- IATA: LTW; ICAO: none; FAA LID: 2W6;

Summary
- Airport type: Public
- Owner/Operator: St. Mary's County
- Location: Leonardtown, Maryland
- Elevation AMSL: 142 ft / 43 m

Map
- LTW Location of airport in Maryland

Runways
| Direction | Length |  | Surface |
| ft | m |
| 11/29 | 4,150 | 1,265 | Asphalt |

Statistics (2023)
- Aircraft operations (year ending 3/14/2023): 40,308
- Based aircraft: 207
- Source: Federal Aviation Administration

= St. Mary's County Regional Airport =

St. Mary's County Regional Airport , also known as Captain Walter Francis Duke Regional Airport, is a public airport located in St. Mary's County, Maryland, United States, four miles (six km) northeast of the central business district of Leonardtown. The airport is also located 8 nmi west of Naval Air Station Patuxent River. It is owned and operated by the St. Mary's County Board of County Commissioners.

St. Mary's County Regional Airport has been in operation since 1969. The airport was re-dedicated as the Captain Walter Francis Duke Regional Airport in 2000. It recently reverted to its original name.
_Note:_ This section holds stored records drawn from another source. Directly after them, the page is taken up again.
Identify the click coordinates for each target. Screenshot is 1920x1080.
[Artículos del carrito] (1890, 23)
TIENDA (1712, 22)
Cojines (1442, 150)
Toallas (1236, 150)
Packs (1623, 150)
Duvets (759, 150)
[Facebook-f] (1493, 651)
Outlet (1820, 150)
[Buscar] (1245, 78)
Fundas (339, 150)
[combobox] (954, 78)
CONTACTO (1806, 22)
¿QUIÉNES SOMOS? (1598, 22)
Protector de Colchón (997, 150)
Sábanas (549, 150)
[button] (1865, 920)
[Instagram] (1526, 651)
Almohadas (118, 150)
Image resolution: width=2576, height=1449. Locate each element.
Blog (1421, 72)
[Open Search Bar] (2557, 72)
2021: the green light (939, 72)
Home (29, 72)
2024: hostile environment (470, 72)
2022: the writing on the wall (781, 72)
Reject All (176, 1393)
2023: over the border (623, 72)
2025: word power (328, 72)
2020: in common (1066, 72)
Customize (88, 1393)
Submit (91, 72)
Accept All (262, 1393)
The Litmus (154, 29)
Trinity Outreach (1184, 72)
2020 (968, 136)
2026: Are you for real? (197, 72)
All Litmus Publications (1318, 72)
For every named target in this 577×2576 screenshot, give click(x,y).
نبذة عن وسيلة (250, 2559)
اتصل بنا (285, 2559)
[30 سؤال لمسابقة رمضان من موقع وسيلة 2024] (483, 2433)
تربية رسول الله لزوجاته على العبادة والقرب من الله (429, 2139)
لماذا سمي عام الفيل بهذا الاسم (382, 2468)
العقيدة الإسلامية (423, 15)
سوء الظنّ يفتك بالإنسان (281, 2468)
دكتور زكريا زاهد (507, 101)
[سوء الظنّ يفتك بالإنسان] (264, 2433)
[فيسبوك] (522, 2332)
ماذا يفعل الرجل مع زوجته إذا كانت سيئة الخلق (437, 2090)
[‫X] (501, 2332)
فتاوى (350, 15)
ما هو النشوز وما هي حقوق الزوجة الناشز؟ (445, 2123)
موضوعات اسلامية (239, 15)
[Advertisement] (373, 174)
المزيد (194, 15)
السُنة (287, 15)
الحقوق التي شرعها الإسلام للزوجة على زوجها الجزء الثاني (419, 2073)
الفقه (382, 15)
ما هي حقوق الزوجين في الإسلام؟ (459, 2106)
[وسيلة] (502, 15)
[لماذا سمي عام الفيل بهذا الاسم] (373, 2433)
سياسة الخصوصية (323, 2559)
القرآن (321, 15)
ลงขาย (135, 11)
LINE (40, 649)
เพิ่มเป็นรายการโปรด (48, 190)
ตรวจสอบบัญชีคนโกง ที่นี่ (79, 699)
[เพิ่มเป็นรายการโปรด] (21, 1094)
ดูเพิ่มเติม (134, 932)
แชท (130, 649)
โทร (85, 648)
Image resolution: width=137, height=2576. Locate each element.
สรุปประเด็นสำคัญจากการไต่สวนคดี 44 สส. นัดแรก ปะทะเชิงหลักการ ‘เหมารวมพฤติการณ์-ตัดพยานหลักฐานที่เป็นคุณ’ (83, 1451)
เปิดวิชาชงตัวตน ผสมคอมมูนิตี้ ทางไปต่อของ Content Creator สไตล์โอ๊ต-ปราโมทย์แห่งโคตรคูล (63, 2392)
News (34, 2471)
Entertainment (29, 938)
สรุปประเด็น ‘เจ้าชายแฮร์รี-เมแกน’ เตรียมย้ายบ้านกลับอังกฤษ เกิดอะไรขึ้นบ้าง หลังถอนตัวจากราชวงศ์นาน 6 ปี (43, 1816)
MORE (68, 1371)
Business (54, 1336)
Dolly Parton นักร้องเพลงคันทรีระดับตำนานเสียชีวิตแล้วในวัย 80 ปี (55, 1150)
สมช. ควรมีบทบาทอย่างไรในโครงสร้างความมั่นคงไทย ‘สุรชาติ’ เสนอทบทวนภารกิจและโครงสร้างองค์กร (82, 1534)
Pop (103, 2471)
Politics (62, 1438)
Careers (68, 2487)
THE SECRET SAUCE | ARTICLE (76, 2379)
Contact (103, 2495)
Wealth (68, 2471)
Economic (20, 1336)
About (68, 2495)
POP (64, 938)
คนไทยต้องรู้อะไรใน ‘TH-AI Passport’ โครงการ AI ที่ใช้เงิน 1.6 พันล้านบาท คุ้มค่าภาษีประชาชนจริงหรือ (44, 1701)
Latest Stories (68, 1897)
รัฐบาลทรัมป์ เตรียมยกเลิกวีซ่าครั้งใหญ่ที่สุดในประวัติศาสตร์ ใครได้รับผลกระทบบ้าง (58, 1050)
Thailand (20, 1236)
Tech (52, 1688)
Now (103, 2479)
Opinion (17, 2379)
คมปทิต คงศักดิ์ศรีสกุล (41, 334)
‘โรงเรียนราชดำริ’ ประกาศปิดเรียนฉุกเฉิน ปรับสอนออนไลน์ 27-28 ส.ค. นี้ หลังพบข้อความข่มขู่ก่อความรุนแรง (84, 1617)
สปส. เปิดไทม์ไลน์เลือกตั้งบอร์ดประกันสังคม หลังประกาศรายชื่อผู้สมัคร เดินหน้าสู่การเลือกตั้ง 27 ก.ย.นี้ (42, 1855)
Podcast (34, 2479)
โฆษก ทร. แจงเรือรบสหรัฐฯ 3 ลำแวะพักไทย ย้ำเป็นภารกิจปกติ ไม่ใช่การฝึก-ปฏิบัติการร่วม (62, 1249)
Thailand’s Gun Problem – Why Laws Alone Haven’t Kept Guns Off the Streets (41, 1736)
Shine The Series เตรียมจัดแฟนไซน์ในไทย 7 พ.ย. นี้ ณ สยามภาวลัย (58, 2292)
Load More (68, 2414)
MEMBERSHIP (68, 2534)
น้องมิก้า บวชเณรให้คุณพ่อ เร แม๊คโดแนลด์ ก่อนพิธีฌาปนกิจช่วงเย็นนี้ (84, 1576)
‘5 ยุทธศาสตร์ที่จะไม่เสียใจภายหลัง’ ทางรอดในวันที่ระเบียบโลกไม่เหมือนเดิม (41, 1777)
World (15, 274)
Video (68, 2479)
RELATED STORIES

No commercial airlines operate scheduled flights at St. Mary's County Regional Airport, however, people can charter private flights here, making the airport public.

== Facilities and aircraft ==
St. Mary's County Regional Airport covers an area of 200 acre which contains one asphalt paved runway (11/29) measuring 4,150 x 75 ft (1,265 x 23 m).

For the 12-month period ending March 14, 2023, the airport had 40,308 aircraft operations, an average of 110 per day: 97% general aviation, 3% air taxi and <1% military. There was 207 aircraft based at this airport: 171 single engine, 19 multi-engine, 4 jet, 5 helicopters, 1 ultralight and 7 gliders.

The airport houses small aircraft such as Pipers, gliders, and Cessnas (152s, 172s, etc.). The Maryland State Police house one of their helicopters, Trooper 7, at the airport. Trooper 7 flies medevacs all over the area, as far north as Montgomery County and even into northern Virginia. There is also a small flying club where people can learn to fly and rent planes to fly over the Chesapeake Bay.

The St. Mary's Composite Squadron (MER-MD-089) of the Civil Air Patrol meets at the terminal building and bases their aircraft there as well. CAP's primary missions in the community include aerial and ground search and rescue. The local squadron is about 100 members strong, including senior members and cadets.

The St. Mary's County Chamber of Commerce has its offices in the terminal building of the airport. The Experimental Aircraft Association also meets there.